Twee jaar geleden liep ik stage op een school die zat verstopt in het westelijk havengebied. Tussen twee lessen had ik een gat van meer dan een uur te overbruggen en dat deed ik door langs de verlaten haven te wandelen. Het was nog vroeg, de kou sneed door mijn jas en de zon brak langzaam door boven het water. Ik was sinds kort de gelukkige bezitter van een iPod en de vorige dag had ik daar Crooked Rain, Crooked Rain op gezet. Dat is het tweede album van de Amerikaanse band Pavement en werd uitgebracht in 1994. Pavement stond al een tijd op mijn lijstje van ‘bands die ik nog eens moest checken’. Ondermeer dEUS, Sonic Youth, Radiohead, Blur en Beck hadden namelijk de loftrompet over Pavement gestoken en mij daarmee toevertrouwd dat deze band wel iets voor mij zou zijn. Er is geen betere manier om muziek te ontdekken dan op aanraden van artiesten die je bewondert.
De muziek die mijn wandeling begeleidde was enerzijds schaamteloos rommelig en op momenten zelfs bizar vals, maar anderzijds uiterst melodieus en catchy. Die combinatie klonk volslagen vanzelfsprekend en toch had ik zoiets nooit eerder gehoord. Het mooie aan Crooked Rain, Crooked Rain vond ik dat het me de hele tijd heen en weer slingerde tussen allerlei emoties en sferen. Qua variatie doet het album niet onder voor The White Album van The Beatles. ‘Stop Breathin’ is bijvoorbeeld een claustrofobisch scheermesjes-in-de-aanslag-liedje, maar het daaropvolgende ‘Cut Your Hair’ een van de vrolijkste huppeldeuntjes ooit gemaakt. ‘5-4=Unity’ is zowaar jazz in de stijl van Dave Brubeck, ‘Range Life’ kan je country-pop noemen, ‘Hit The Plain Down’ overstuurde punk en ga zo maar door. Maar alle liedjes klinken ‘typisch Pavement’. Door de onkunde, de onbevangenheid en die achterlijke stem van zanger Stephen Malkmus. Hij zingt totaal onzinnige teksten met veel emotie en weinig techniek. Het is een fijne stem om bij te wandelen.
Crooked Rain, Crooked Rain was liefde op het eerste gehoor en die liefde is sindsdien niet meer bekoeld.
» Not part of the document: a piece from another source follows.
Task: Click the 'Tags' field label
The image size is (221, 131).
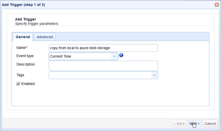Action: point(20,75)
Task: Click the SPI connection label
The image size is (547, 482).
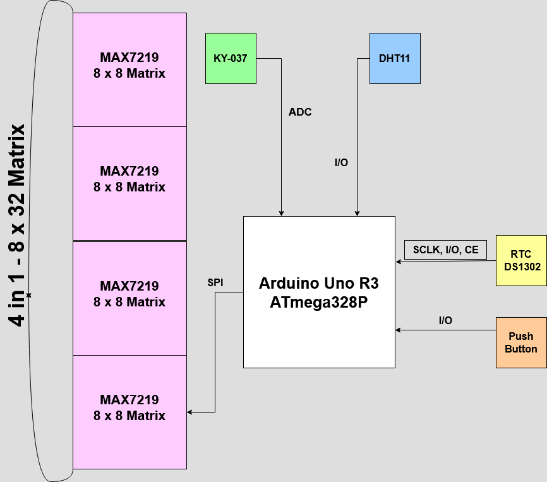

Het duurde niet lang voor ik achter de andere vier Pavement-albums aanging. Het debuut Slanted & Enchanted (1992) was een zware hap, want op momenten haast onbeluisterbaar lo-fi en gestoord. Maar met ‘In The Mouth A Desert’, ‘Zürich Is Stained’ en ‘Here’ zijn er tevens een paar van hun allermooiste liedjes op te vinden. Wowee Zowee (1995) gaat écht alle kanten op. Malkmus klinkt zowaar als David Bowie in de verstilde opener ‘We Dance’, maakt geflipte blues-rock met ‘Rattled By The Rush’ en lijkt een ode aan R.E.M. te brengen met ‘Father To A Sister Of Thought’. Op de laatste twee Pavement-albums, Brighten The Corners (1997) en Terror Twilight (1999), is nagenoeg alle nonchalante gekte van de beginperiode verdwenen en nummers als ‘Stereo’ en ‘Carrot Rope’ zijn met een beetje goede wil zelfs radiovriendelijk te noemen. Die twee slotplaten zijn misschien minder eigenzinnig en tegendraads dan de eerste drie, maar minstens zo verslavend.
Sinds mijn romantische wandeltocht is Pavement uitgegroeid tot een van mijn ‘allerfavorietste’ groepen. Aangezien de bandleden na Terror Twilight elk hun eigen weg uitgingen, moest ik erin berusten dat ik deze band nooit live aan het werk zou zien. Groot was dan ook mijn vreugde toen begin dit jaar bekend werd gemaakt dat Pavement weer bij elkaar zou komen voor een reünietournee. Afgelopen zaterdag (8 mei) zag ik mijn helden aan het werk in een uitverkocht Paradiso. Het concert overtrof de torenhoge verwachtingen die ik had. In meer dan twee uur tijd werden onafgebroken precies alle nummers gespeeld die ik wilde horen en de rest van het publiek overduidelijk met mij. De jongens van Pavement leken in tien jaar afwezigheid niets te zijn veranderd. Het blijven typische college-boys, nonchalant en melig, absoluut geen rocksterren. Maar met z’n vijven weten ze een sound neer te zetten die totaal eigen is en je leven verrijken kan. Mijn leven is verrijkt door Pavement, op een plek waar de weteringschans met het westelijk havengebied samenvalt.